TASK TO COMPLETE
The required answer is an exact copy of the lines from the one containing "Like the JE-25-00004 entry heart icon" to the end of the listing, both included, without any pictures.

DATA IN THIS EXERCISE
• • • • •
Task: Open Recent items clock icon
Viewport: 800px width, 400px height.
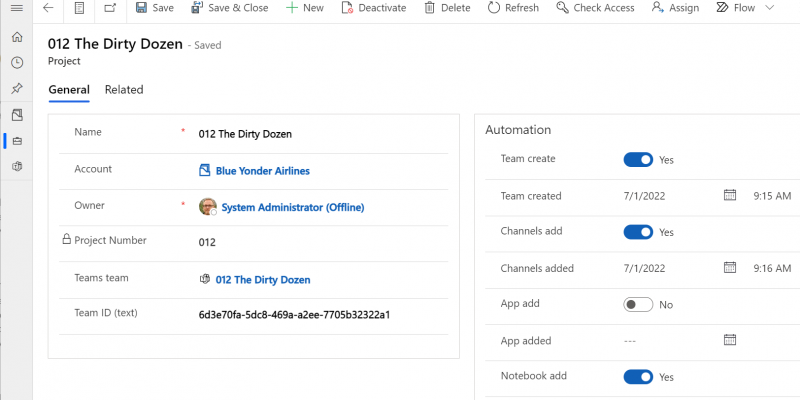Action: pyautogui.click(x=16, y=63)
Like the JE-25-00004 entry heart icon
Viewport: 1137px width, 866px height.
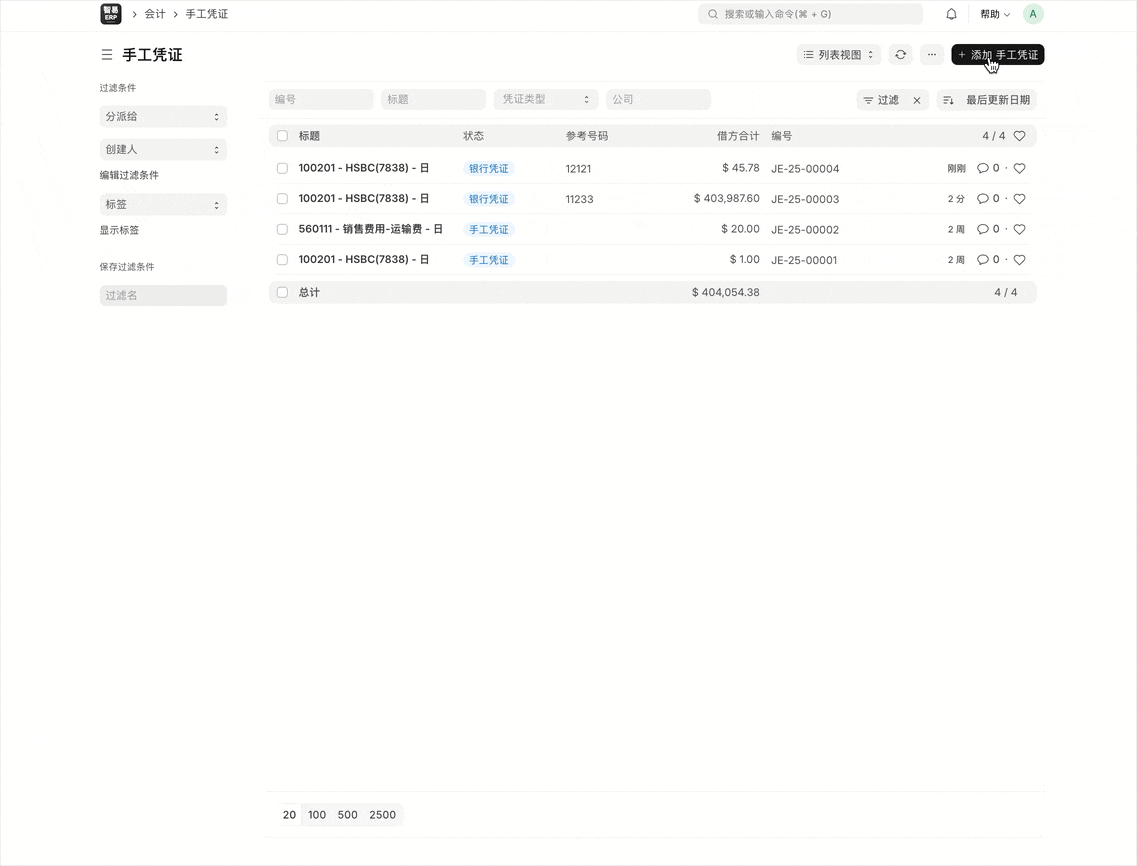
• • • • •
TASK OUTPUT
Like the JE-25-00004 entry heart icon
Viewport: 1137px width, 866px height.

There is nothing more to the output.